> **Parts of the exercise**
1 - In the commentary on last week's Israeli news, why does it say the Israel Defense Forces cannot replace the asbestos-ridden parts in tanks and armored personnel carriers?
2 - Carry on with the commentary on the Israeli asbestos report, starting right after its final sentence.

> **Document text**
────────────────────

The most important news story out of Israel last week had nothing to do with Moshe Ya’alon’s resignation as minister of Defense, or the controversial appointment of Avigdor Lieberman in his stead, or any of the other political reindeer games that regularly frustrate and amuse Israelis. Instead, it was a brief report that was forgotten as soon as it was published: Because of budgetary constraints, the Israel Defense Forces cannot afford to replace asbestos-ridden parts used in tanks and armored personnel carriers, putting the men who serve in these vehicles at risk of exposure to known carcinogens outlawed elsewhere in the country.

Don’t expect anyone to resign over this outrage anytime soon. Don’t hold your breath waiting for pundits to pontificate on national TV about ministerial responsibility, and don’t wait for politicians to deliver speeches promising change. In Israel these days, serious indignation is reserved only for the one true topic worthy of attention: The Crisis, a perpetual feeling of imminent doom that dominates the hearts and minds of leftists and rightists alike.

────────────────────

> **Data**
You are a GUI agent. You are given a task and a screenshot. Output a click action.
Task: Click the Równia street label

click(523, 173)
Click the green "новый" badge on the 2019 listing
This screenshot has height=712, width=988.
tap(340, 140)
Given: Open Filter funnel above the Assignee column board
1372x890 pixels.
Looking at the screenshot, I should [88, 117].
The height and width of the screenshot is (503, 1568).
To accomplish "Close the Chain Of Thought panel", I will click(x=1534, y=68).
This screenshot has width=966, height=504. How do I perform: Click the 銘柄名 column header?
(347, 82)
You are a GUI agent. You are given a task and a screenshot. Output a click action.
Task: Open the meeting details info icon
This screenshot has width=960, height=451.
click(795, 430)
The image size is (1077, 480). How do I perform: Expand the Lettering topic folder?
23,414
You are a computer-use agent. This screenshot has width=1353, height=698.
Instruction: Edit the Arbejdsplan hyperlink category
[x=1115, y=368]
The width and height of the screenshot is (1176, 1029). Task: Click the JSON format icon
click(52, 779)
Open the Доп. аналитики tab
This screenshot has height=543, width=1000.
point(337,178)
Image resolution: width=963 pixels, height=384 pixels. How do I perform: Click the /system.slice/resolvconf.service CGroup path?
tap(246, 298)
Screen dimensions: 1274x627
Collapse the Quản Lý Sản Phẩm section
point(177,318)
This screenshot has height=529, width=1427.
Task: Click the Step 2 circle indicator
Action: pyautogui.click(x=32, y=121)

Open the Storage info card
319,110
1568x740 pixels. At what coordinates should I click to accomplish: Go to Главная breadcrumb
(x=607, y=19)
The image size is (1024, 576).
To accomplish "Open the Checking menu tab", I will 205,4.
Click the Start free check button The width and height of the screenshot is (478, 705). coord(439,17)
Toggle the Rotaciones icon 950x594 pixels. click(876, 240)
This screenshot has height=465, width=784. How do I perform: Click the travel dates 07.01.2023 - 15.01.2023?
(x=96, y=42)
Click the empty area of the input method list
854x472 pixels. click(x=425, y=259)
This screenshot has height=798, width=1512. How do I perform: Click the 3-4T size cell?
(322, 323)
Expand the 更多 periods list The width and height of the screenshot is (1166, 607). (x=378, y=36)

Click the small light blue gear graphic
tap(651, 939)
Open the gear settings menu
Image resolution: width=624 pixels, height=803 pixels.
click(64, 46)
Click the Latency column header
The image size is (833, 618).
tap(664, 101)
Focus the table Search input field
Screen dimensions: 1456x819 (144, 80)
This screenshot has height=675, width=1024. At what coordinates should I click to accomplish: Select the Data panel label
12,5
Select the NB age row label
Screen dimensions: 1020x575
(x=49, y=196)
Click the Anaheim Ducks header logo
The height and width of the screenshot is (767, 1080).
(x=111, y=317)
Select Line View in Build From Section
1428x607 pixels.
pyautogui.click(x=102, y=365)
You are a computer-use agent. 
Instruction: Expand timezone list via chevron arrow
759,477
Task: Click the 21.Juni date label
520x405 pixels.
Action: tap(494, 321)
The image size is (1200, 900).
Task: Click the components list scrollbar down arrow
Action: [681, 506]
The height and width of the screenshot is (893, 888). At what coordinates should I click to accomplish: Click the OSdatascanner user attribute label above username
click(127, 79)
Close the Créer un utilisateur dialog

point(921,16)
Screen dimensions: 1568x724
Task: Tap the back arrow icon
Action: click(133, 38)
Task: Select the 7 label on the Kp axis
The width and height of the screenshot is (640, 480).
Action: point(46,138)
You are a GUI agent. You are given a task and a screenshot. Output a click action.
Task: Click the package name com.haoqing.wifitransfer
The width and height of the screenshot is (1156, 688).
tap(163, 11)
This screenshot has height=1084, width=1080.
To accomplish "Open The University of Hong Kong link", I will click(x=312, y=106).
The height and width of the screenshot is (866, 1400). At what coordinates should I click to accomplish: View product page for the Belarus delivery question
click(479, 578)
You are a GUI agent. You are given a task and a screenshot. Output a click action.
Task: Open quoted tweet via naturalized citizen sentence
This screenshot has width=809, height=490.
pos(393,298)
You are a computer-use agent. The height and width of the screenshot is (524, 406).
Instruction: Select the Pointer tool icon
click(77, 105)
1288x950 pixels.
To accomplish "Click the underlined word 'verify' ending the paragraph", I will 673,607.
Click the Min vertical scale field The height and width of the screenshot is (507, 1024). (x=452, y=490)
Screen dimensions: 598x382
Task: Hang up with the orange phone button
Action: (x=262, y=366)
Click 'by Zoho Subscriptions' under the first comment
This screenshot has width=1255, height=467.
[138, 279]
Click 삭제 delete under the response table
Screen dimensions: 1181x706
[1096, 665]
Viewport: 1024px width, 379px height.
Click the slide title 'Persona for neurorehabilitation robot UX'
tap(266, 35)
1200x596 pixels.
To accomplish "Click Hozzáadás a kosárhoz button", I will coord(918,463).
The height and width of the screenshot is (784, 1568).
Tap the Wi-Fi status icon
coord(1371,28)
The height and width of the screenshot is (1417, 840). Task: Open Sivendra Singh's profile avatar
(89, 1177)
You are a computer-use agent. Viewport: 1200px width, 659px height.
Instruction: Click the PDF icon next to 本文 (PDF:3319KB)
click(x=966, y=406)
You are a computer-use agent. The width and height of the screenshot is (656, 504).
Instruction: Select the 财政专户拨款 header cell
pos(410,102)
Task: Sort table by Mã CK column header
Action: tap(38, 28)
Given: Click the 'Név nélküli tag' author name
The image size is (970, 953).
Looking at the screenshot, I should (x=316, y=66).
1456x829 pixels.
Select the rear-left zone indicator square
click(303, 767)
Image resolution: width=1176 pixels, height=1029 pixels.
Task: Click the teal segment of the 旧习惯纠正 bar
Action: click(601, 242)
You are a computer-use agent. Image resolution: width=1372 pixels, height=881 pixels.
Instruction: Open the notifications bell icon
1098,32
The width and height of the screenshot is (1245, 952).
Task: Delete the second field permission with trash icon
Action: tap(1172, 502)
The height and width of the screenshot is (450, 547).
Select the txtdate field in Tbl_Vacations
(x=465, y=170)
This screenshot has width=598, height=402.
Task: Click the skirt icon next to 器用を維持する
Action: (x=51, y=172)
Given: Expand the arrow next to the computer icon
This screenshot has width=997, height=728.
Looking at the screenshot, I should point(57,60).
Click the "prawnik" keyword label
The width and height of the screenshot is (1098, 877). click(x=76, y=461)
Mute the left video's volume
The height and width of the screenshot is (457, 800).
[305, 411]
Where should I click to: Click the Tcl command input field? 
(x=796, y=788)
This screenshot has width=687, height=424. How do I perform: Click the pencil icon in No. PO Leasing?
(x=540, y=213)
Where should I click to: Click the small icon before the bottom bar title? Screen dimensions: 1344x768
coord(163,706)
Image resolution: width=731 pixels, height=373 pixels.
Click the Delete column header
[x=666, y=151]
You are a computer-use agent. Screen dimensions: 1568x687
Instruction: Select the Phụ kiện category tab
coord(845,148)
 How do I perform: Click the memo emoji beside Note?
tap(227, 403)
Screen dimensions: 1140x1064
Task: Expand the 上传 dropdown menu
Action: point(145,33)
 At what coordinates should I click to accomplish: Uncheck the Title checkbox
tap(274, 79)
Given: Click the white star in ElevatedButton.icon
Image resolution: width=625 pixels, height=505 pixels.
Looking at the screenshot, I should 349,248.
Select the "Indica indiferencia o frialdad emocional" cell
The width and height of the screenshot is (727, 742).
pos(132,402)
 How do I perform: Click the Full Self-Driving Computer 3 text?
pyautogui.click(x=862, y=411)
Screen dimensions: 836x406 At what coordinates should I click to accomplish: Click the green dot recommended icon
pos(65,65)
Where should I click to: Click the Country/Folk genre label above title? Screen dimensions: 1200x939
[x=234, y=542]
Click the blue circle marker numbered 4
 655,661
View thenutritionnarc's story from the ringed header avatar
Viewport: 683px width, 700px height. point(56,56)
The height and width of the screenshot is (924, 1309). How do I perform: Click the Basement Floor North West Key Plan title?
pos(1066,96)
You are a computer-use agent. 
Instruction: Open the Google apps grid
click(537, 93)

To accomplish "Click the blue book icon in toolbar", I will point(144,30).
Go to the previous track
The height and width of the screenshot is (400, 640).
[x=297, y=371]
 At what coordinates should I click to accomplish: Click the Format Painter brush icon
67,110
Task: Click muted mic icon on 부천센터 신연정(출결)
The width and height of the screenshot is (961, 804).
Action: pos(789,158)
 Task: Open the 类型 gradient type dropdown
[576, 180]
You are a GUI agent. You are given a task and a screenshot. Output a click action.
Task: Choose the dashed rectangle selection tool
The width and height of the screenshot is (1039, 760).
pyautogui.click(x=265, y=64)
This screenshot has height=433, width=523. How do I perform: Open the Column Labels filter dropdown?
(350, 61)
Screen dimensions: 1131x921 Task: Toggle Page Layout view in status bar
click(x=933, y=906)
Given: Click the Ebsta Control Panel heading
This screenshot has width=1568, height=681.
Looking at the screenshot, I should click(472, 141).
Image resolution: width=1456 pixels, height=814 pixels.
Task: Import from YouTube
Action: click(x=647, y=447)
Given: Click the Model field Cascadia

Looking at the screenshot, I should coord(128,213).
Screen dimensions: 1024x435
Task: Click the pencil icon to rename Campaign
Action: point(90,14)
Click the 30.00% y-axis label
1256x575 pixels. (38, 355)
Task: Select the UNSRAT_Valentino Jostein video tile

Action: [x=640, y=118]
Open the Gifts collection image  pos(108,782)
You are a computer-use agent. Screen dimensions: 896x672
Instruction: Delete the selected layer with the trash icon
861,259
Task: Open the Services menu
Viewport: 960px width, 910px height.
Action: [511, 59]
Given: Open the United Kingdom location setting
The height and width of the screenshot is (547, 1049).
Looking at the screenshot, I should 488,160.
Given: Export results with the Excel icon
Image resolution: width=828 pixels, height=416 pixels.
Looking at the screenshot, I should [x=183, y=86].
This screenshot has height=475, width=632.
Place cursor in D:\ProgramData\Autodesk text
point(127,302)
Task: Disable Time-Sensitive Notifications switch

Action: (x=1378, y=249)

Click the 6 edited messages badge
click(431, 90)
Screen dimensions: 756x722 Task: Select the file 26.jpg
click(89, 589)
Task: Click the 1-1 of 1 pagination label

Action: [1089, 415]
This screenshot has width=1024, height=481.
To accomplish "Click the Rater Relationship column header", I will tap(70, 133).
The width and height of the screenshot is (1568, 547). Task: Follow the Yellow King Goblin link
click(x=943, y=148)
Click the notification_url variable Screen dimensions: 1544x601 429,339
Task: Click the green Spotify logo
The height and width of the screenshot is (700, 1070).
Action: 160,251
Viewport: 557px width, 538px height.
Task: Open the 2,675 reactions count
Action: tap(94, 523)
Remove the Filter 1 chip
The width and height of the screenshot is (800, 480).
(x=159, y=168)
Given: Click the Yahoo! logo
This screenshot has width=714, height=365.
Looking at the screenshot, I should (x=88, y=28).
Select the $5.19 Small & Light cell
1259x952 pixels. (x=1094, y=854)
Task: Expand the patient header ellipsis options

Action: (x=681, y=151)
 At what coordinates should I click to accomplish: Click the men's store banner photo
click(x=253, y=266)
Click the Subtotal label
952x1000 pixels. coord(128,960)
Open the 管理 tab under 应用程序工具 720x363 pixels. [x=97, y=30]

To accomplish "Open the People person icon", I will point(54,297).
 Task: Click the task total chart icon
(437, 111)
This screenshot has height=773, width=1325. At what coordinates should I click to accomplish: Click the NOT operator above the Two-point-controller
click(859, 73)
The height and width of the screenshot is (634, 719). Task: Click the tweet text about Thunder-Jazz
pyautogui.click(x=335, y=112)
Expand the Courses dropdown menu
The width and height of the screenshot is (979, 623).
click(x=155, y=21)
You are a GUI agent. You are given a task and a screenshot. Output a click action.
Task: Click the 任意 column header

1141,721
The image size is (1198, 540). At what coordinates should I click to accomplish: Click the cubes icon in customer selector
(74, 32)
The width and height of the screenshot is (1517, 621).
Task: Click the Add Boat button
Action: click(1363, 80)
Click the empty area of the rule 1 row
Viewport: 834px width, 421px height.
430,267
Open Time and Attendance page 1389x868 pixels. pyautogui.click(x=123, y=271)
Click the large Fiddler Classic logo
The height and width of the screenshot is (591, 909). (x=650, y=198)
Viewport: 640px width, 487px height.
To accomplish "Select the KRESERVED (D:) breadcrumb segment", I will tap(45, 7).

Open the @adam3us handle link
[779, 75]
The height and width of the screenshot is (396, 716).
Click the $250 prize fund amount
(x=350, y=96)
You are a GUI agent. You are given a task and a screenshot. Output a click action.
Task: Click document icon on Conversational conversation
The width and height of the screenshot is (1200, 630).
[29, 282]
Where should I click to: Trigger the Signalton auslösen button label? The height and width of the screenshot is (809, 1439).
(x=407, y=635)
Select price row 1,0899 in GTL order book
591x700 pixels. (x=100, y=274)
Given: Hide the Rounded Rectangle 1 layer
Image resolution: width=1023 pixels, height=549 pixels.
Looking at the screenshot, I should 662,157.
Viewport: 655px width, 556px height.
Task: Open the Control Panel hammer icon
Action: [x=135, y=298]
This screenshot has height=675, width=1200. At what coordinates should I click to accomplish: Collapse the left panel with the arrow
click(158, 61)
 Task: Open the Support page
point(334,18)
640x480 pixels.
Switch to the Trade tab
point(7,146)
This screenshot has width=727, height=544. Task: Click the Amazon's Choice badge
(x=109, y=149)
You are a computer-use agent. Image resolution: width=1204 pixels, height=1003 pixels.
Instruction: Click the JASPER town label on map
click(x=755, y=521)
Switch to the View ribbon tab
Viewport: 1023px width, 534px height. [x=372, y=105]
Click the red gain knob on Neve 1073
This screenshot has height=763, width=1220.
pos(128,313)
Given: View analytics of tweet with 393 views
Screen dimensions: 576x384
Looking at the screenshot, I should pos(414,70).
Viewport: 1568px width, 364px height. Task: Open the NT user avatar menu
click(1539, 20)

────────────────────

> **Task-by-task answers**
1 - Because of budgetary constraints.

2 -
If you’re one of the few who still vote for the ultra-liberal Meretz, or among the thinning crowd that supports whatever the old Labor party is called these days, or even a supporter of the Willy Wonka of Israeli politics, Yair Lapid, your version of The Crisis is as follows: Consumed by constant war, Israel is sliding into fascism, with strongmen ever ascendant and with the foundations of democracy shaken daily by the goose-stepping of the nationalists and the religious. If you’re anywhere on the right, you take the same constant war as your point of departure but worry instead about the Palestinians, the Iranians, the Lebanese, the Syrians, and any number of neighbors wishin’ and hopin’ to bring the Jewish experiment with self-governance to a swift and bitter end.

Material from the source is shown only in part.